Key Point
Global demand for palletizing film is about 6.4 million tons (about 14.1 billion pounds), 81 percent of which is pallet stretch film. With regulations related to environmental protection, many consumer packaged goods companies and retailers have committed to using recyclable content in plastic packaging. The use of recycled materials in stretch film production is very limited in the short term due to infrastructure, collection, sorting and reprocessing challenges. The infrastructure to collect, clean and re-pellet the required PCR is simply not available. Recycled content stretch films currently do not exhibit the performance criteria needed to achieve a lower total virgin resin and a lower carbon footprint per load.

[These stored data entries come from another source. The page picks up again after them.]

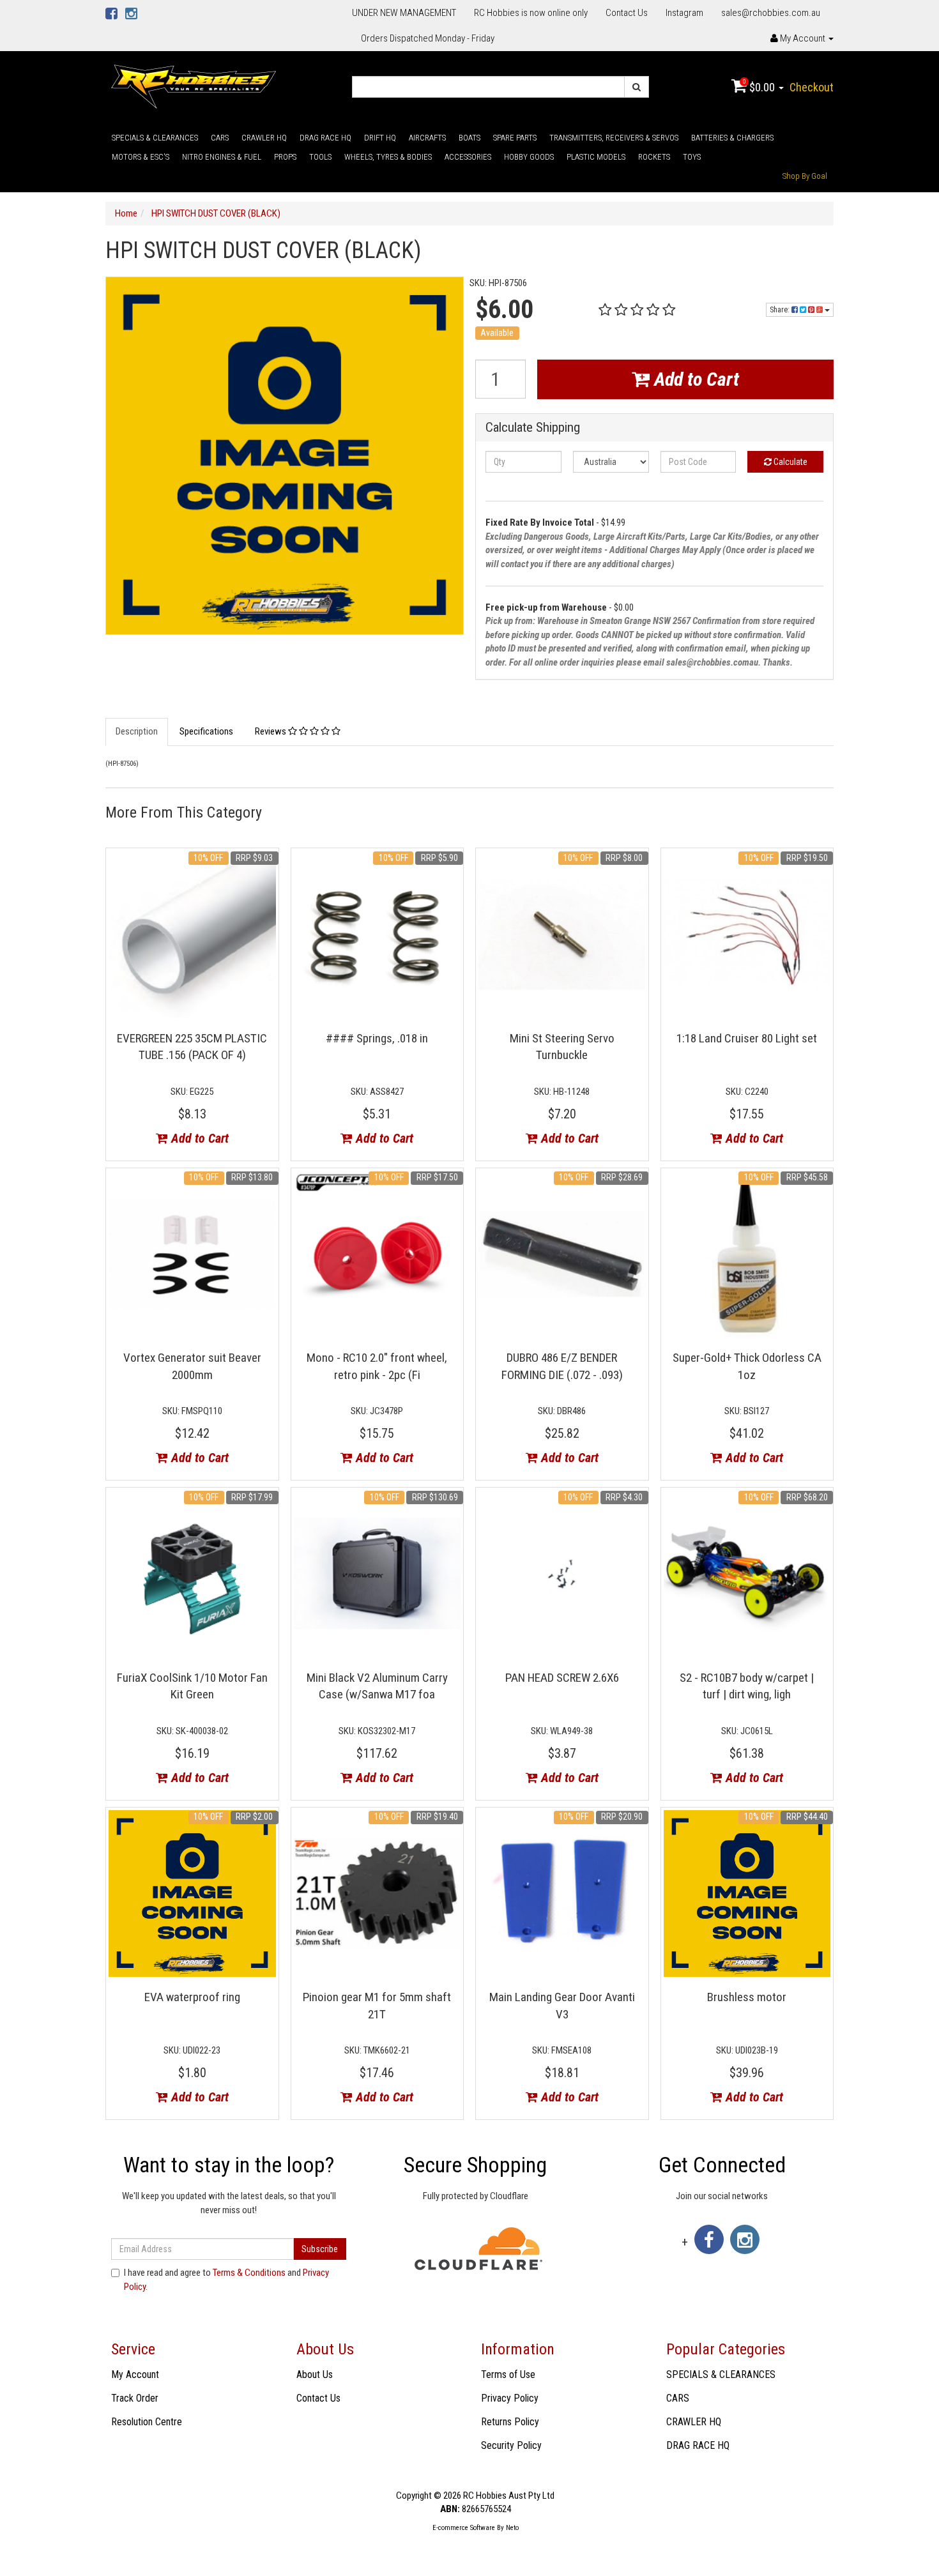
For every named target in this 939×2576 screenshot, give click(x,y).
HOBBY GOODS (529, 157)
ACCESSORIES (468, 157)
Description (137, 731)
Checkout (812, 87)
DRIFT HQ (380, 137)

(1) Consider the environmental impact trade-offs of using inefficient resin film alternatives, the negative impact on carbon footprint and the increased cost to consumers. If 30% PCR content film becomes the new norm, our world could produce more carbon emissions during production and transportation and require more virgin resin.
(2) With global demand for pallet stretch packaging growing at about 4.5% per year since 2019, the trade-offs are significant (and growing).
(3) Better packaging technologies, ultra-high efficiency films, and a focus on end-of-line operations offer significant plastic and CO2 reduction opportunities before moving to PCR as an alternative. Packaging companies can work to improve load packaging efficiency and cleaner collection of used film to improve the availability of high-quality post-consumer recycled content downstream.